6) Leave contact details and take the conversation offline

Whenever you’re faced with a negative review where the problem cannot be handled quickly and easily, you should ask the buyer to communicate with you directly.

After apologizing and thanking the customer for the review, leave your (or your customer support manager’s) contact details and politely ask the buyer to reach out.

There are several advantages this approach brings to the table. First, it shows that you care enough about the customer’s experience to talk with them directly. This beats communicating through customer support tickets and usually resolves the situation more quickly.

One of the most common “how to respond to negative review” examples looks like this: “Dear (name), thank you for your feedback. We apologize for the inconvenience, this is not the kind of service we aim to provide. I’d be glad to help you with this issue directly; you can reach me at (email or phone number)”.

Secondly, this takes the conversation offline, away from the public eye. The purpose here is not to give you the ability to be rude in private correspondence. However, it does give you more flexibility and breathing room.

When discussing the issue in private, you can work on a solution together and even discuss sensitive data like payment information. All the while, you’ll be avoiding potentially thousands of users evaluating your every step.

After the issue has been resolved, resist the urge to ask the customer to write a positive review or change their existing one. This might come off as both desperate and coercive – attributes you want to avoid when running a business.

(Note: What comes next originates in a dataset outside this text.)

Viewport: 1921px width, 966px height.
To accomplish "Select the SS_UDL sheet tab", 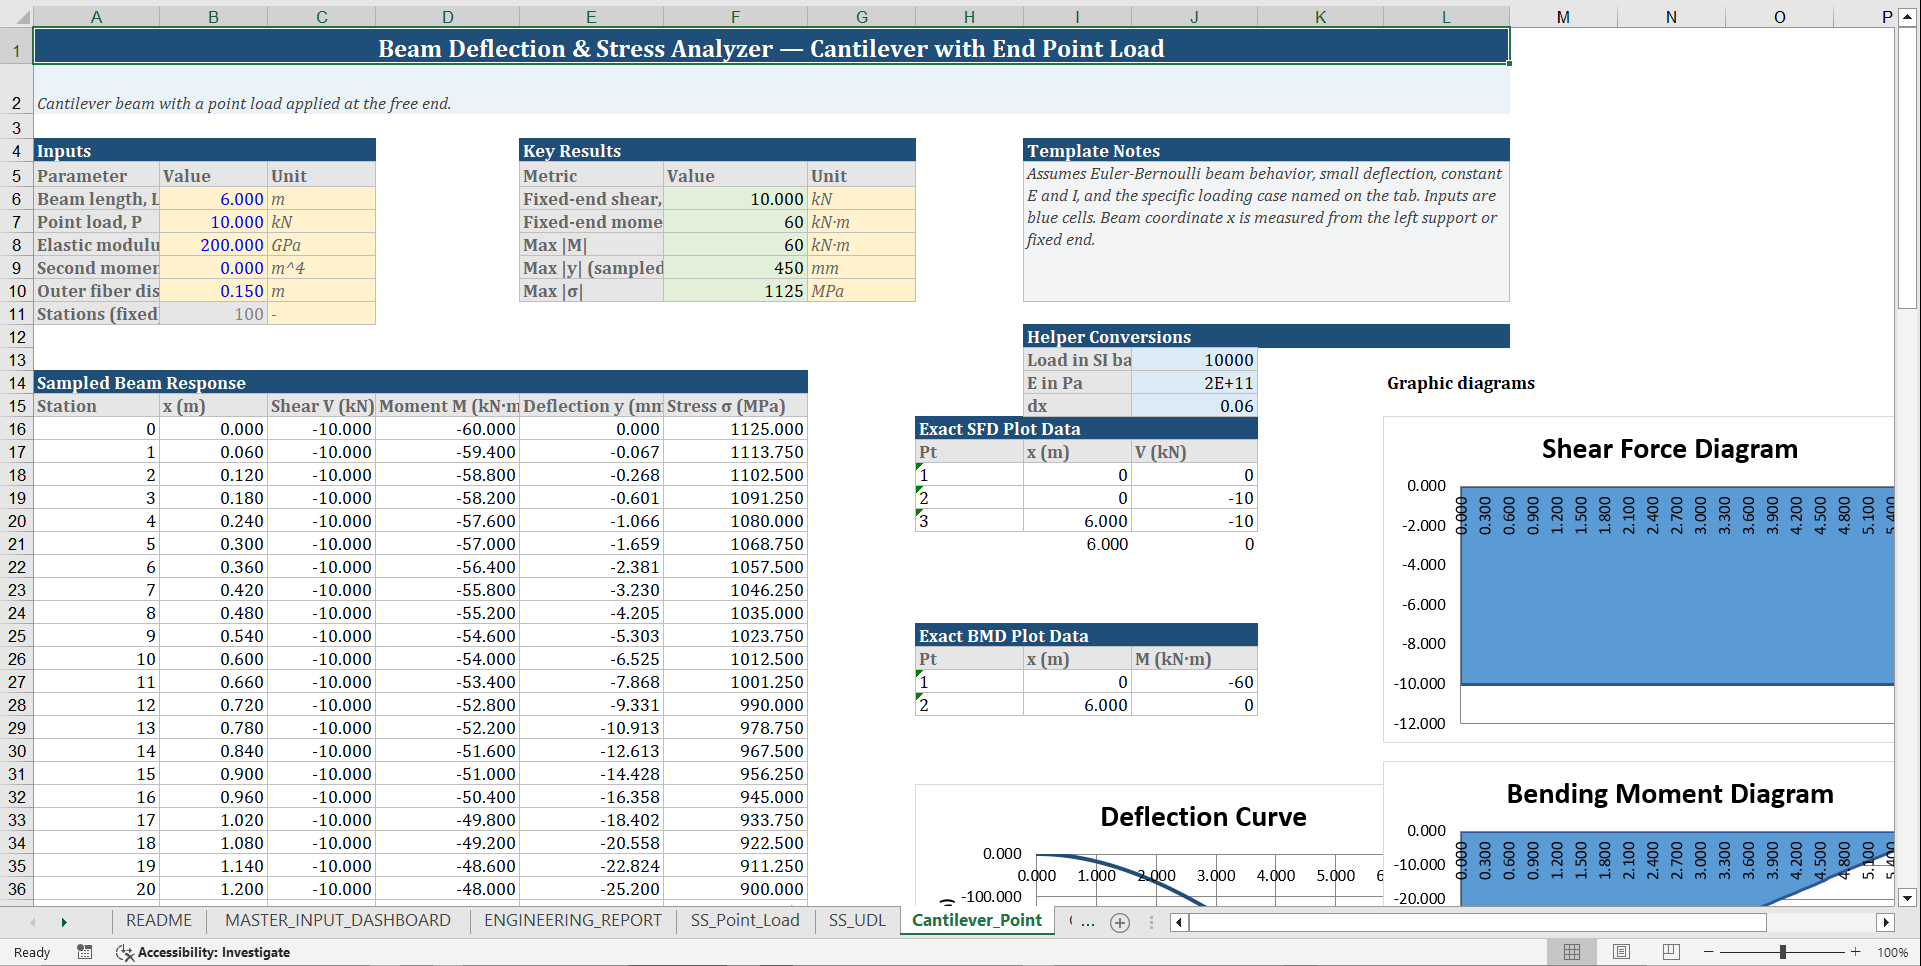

However, if the issue was resolved to the customer’s satisfaction, you could ask them to leave a testimonial for their positive experience. If the buyer decides to do so, what was initially a negative review will turn into praise, showing how much you care for your customers.

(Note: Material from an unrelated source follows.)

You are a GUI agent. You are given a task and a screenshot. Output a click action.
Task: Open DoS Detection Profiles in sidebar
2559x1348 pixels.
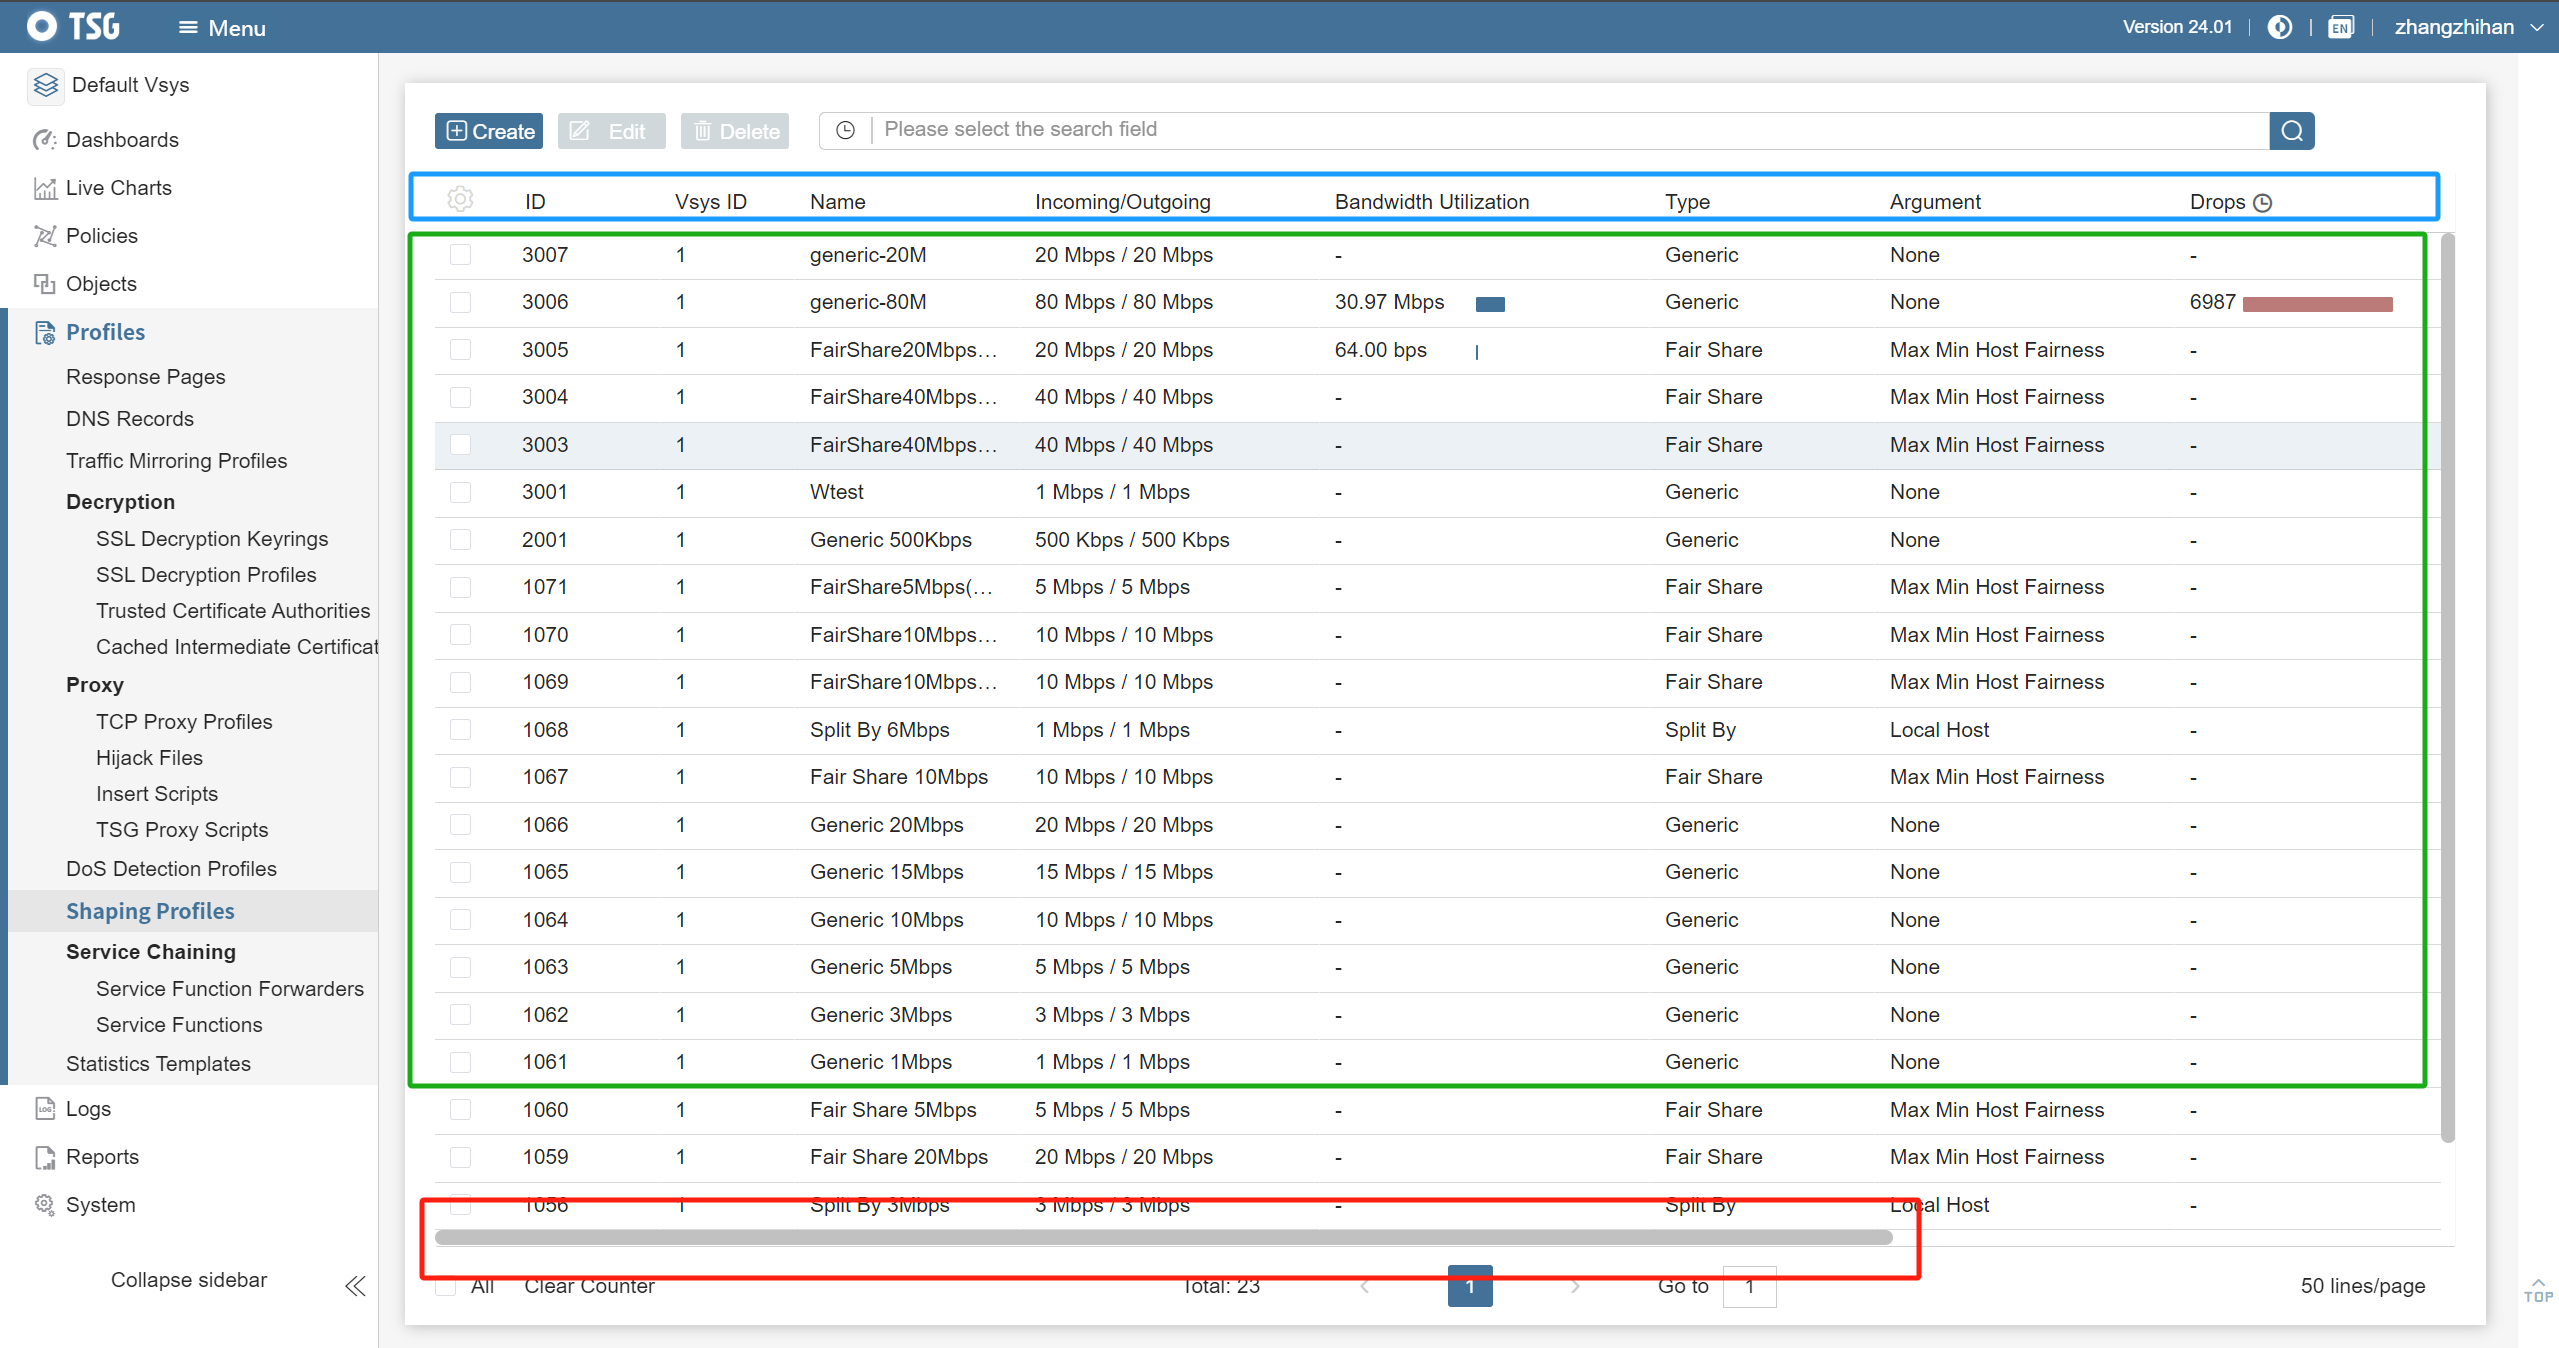171,869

You can do this yourself on some review sites, like the BBB (Better Business Bureau). Describe how you resolved the problem without giving yourself too much praise, and other people are sure to notice your helpful yet humble approach.

To summarize, here are the dos and don’ts of responding to negative reviews.


  • Respond quickly
  • Respond to (nearly) every review
  • Apologize and show empathy
  • Thank customers for their review
  • Try to fix the problem
  • Offer to contact them directly
  • Take the conversation offline


  • Be overly defensive
  • Insult customers
  • Try to be too funny
  • Blame your employees
  • Engage with trolls

Final Thoughts

To round everything up, we think it’s important to reiterate one thing: you need to change how you feel about negative reviews.

Don’t regard them as nuisances, personal attacks, or just dangers to your online reputation. A negative review is an opportunity, one that is not given by traditional marketing methods.

Every negative review you respond to tactfully, politely, and quickly will attract future customers. Responding to bad reviews shows you’re not turning a blind eye to problems that can arise. Instead, you’re willing to work to fix them.

Good responses also demonstrate you’re willing to correct the mistakes you make and remain polite and emphatic even when you weren’t in the wrong.

Absorb the advice we’ve provided here, and every negative review will become an opportunity instead of a crisis.